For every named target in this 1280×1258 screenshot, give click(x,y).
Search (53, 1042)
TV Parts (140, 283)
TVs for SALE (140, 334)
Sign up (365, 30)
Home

◇ ◇ ◇ ◇ ◇ ◇ ◇

Activity
Reproduce the whole of the records exactly, so that no line differs from the source above.

Completed exercise
For every named target in this 1280×1258 screenshot, give click(x,y).
Search (53, 1042)
TV Parts (140, 283)
TVs for SALE (140, 334)
Sign up (365, 30)
Home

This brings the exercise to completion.